Prithika Pradeep

Personal information
- Born: 27 September 2008 (age 17) Maharashtra, India

Sport
- Country: India
- Sport: Archery
- Event: Compound

Achievements and titles
- Highest world ranking: 26 (16 February 2026)
- Personal best: 702 (2025)

Medal record
Women's compound archery
Representing India
World Cup
| Silver medal – second place | 2025 Madrid | Team |
| Silver medal – second place | 2026 Madrid | Team |
| Bronze medal – third place | 2026 Madrid | Individual |
Asian Championships
| Gold medal – first place | 2025 Dhaka | Team |
| Silver medal – second place | 2025 Dhaka | Individual |
World Youth Championships
| Silver medal – second place | 2025 Winnipeg | Cadet Mixed team |
| Silver medal – second place | 2025 Winnipeg | Cadet Individual |
Asian Youth Championships
| Gold medal – first place | 2025 Taipei | Individual |
| Silver medal – second place | 2025 Taipei | Team |

= Prithika Pradeep =

Indian archer

Prithika Pradeep (born 27 September 2008) is an Indian female compound archer. She won the gold medal in the women's cadet individual event at the 2025 World Archery Youth Championships. She has also won medals in the Archery World Cup, Asian Archery Championships, and Asian Youth Championships respectively.

== Career ==
=== 2024 ===
Pradeep made her international debut at the 2024 Asian Youth Archery Championships, where she won gold and silver in the individual and team events, respectively.

=== 2025 ===
Pradeep made her first senior appearance at the 2025 Asia Cup in Bangkok, where she finished sixth in the women's individual event. She made her World Cup debut in the Madrid leg of the 2025 edition, where she won a silver medal in the women's team event.

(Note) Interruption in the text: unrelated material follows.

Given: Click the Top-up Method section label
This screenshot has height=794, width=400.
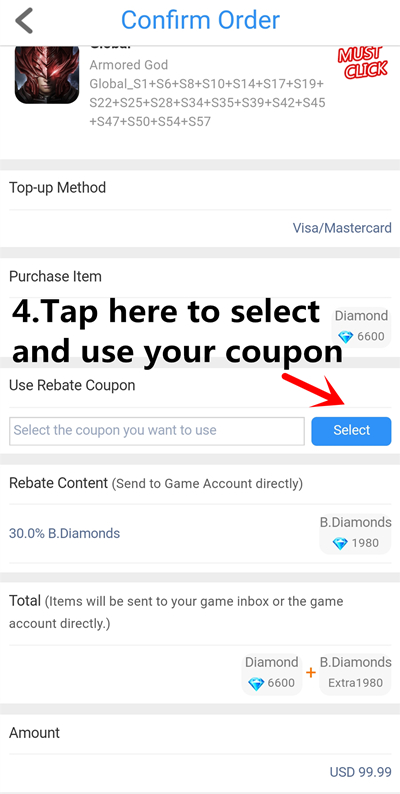Looking at the screenshot, I should coord(57,188).
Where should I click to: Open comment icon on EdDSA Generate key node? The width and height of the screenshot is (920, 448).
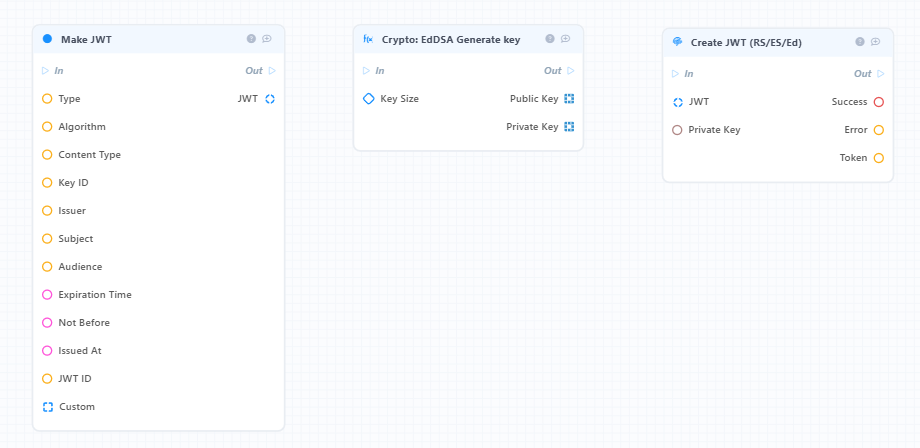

She participated in the 2025 World Archery Youth Championships in Winnipeg, where she won silver medals in the cadet (under-18) individual and mixed team events, respectively. She represented the Chero Archers in the first-ever edition of the Archery Premier League held in New Delhi.

She won a gold medal in the women's team event and later a silver in the individual event, losing to compatriot Jyothi Surekha Vennam in the final at the 2025 Asian Archery Championships in Dhaka. She also won four medals in the Sub Junior National Championships in Itanagar, representing the state of Maharashtra.

=== 2026 ===
Pradeep qualified to represent the nation at the 2026 Asian Games after finishing in the top three of the women's compound individual event during the selection trials. She was also selected to participate in the last two stages of the 2026 Archery World Cup.